To put this into perspective, according to the FBI’s 2024 Internet Crime Report, for example, Americans lost a record $9.3 billion to crypto-related scams, a 66 % year-over-year increase. Individuals aged 60 or older, who are the most vulnerable group, lost about $2.8 billion. Even more striking, scam-related flows remain massive: TRM also reports at least $10.7 billion in funds sent to fraud in 2024.
These are not just headline numbers, but they reflect deeply ingrained criminal activity.
Moreover, Chainalysis data points out that private-key compromises accounted for 43.8% of all stolen crypto in 2024, and North Korea-linked actors were responsible for a large share of that. The risk is not a minor thing—it affects the whole system if left unattended.
What effective monitoring must look like in Web3
So, what does this all mean for transaction monitoring in Web3? To me, there are a few important things to remember.
- Attribution is essential. We need to advocate for clearer and more transparent wallet address attribution, even from decentralized platforms. Without it, we cannot effectively monitor actions, and enforcing the law becomes difficult.
- Automated systems must be wisely governed. Building on-chain monitoring is powerful, but only if risk models are able to adapt and are designed with real-world fraud tactics in mind.
- Collaboration across jurisdictions is non-negotiable. Compliance cannot work in isolation. We need collaboration among licensing authorities, legal systems, and technology providers to ensure effective regulation. This way, even platforms that are only partly regulated can still meet the required standards.
- Treat Web3 like an industry under active threat. Financial crimes in crypto are not a coincidence; it is a key strategy for bad actors. Monitoring systems need to reflect this seriousness.
A regulatory turning point: The role of legislation
If you look at recent regulatory developments, you can see glimmers of progress. The passage of the GENIUS Act in the US is especially noteworthy.

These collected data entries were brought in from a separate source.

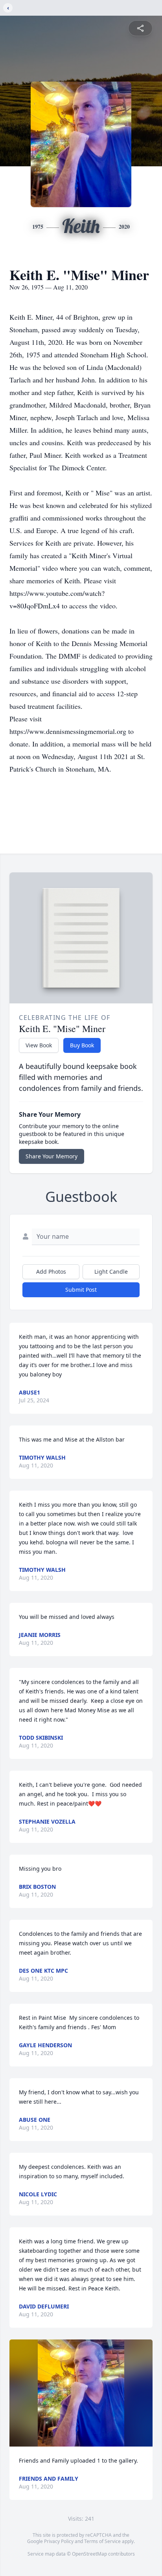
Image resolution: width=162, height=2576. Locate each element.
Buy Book (82, 1045)
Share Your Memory (51, 1156)
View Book (39, 1045)
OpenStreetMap (89, 2554)
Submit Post (81, 1289)
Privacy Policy (59, 2541)
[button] (81, 2393)
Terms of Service (102, 2541)
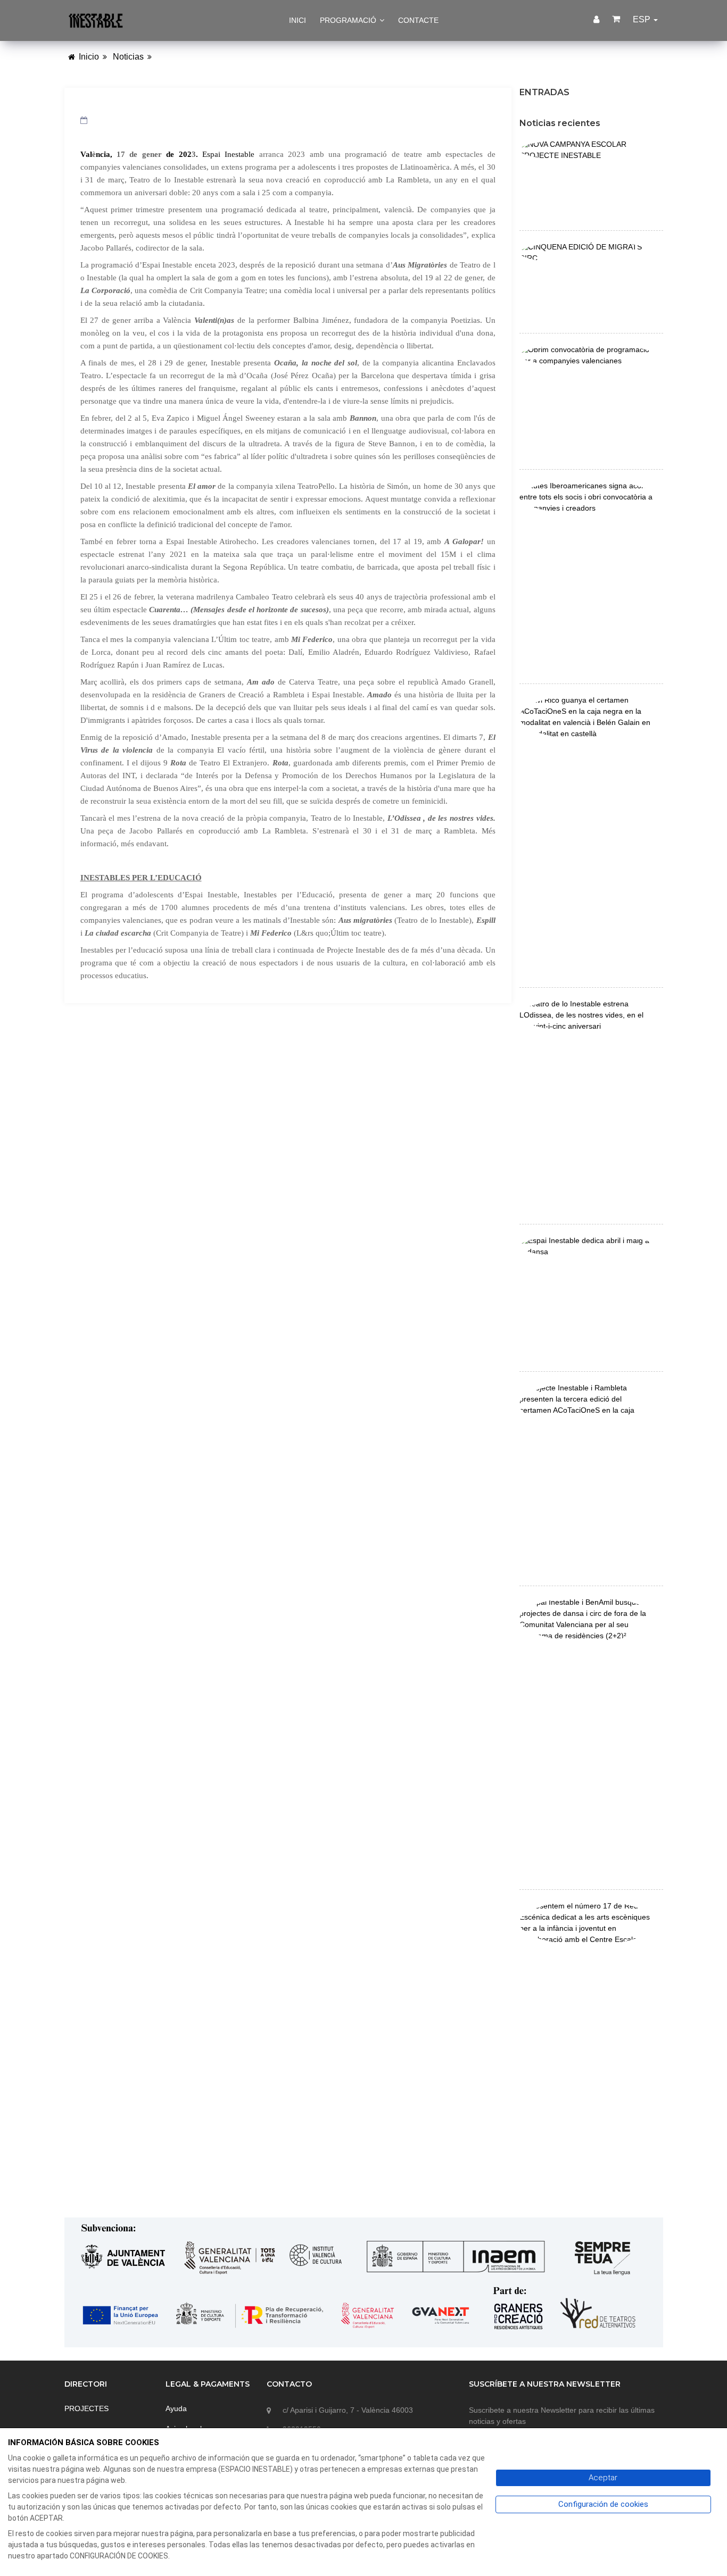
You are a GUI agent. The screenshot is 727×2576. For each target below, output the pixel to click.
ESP (642, 19)
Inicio (89, 56)
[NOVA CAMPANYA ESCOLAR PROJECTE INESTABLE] (587, 149)
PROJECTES (86, 2408)
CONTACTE (418, 20)
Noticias (128, 56)
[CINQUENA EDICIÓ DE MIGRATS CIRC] (587, 252)
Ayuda (176, 2408)
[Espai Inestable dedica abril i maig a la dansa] (587, 1245)
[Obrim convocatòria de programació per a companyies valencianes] (587, 355)
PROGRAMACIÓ (349, 20)
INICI (297, 20)
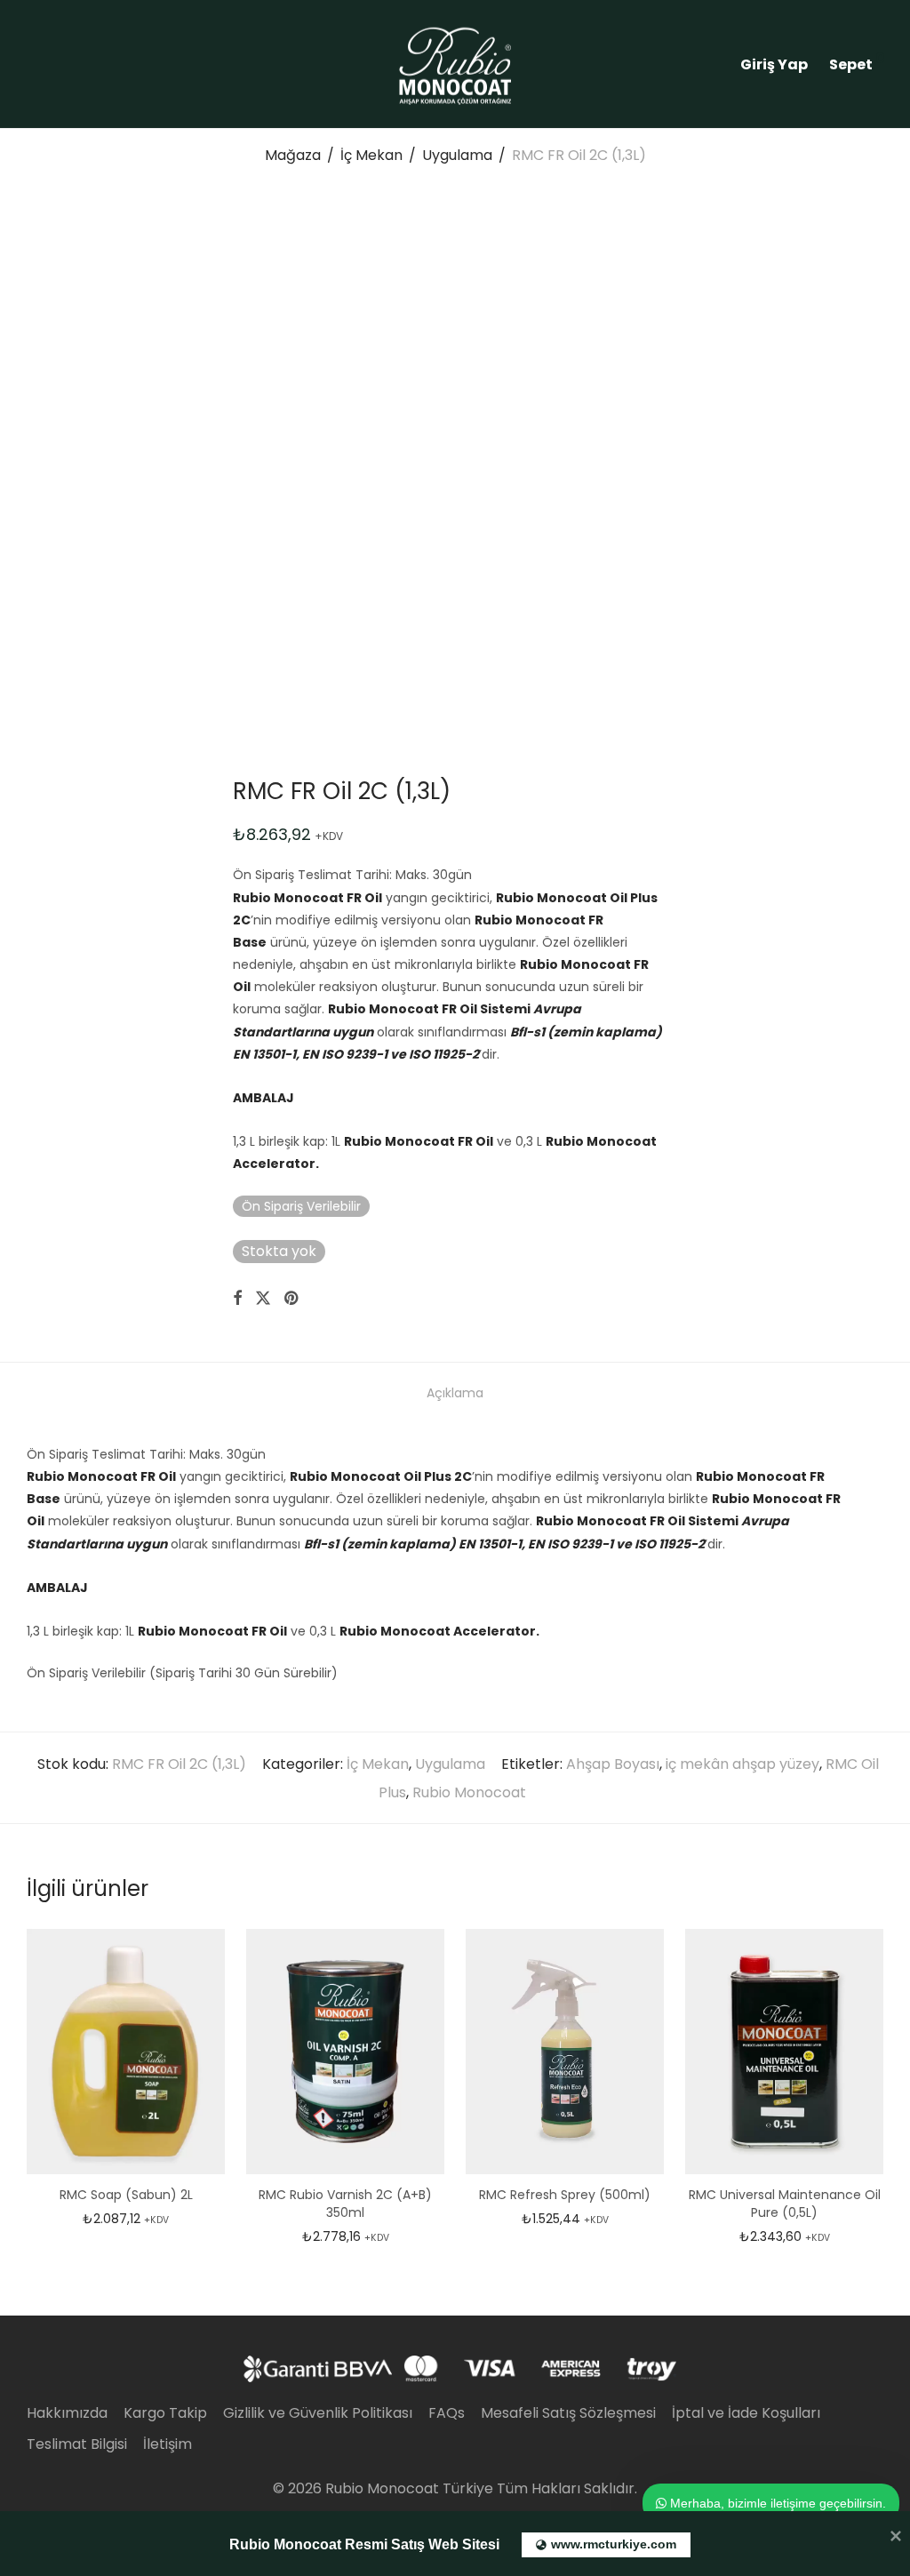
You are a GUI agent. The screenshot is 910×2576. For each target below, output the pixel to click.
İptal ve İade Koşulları (746, 2413)
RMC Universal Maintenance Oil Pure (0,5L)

The new law creates the first comprehensive federal regulatory framework for stablecoins, requiring stablecoin issuers to hold 100% liquid reserves and publish monthly disclosures. Many stakeholders have taken a positive view on this and are expecting other countries to follow suit.
Rather than confrontation, we should ideally see software providers and governance systems evolve in tandem with regulators. In many ways, this is the maturation Web3 needs. This will take some time to achieve, however, and some large countries, such as China, are still taking an outright hostile position to the decentralized components of Web3. Many groups in the Web3 space have a distrust against regulators and central authorities, and often for good reasons.
Clear rules help companies build better transaction monitoring tools with more confidence and legitimacy. However, new laws alone are not enough. Technology must keep up, and companies need to focus on creating strong systems that can effectively ensure compliance.
We need to acknowledge that decentralization brings risk just as much as power. Transaction monitoring and risk management in Web3 shouldn’t be an afterthought, but its foundation.
As someone who cares about the future of Web3, I believe there are opportunities here to create a safe and innovative environment. To achieve this, we need to focus on tracking transactions accurately, use automation wisely, push for meaningful and clear regulations, and approach Web3 as a serious industry, not just a lawless frontier.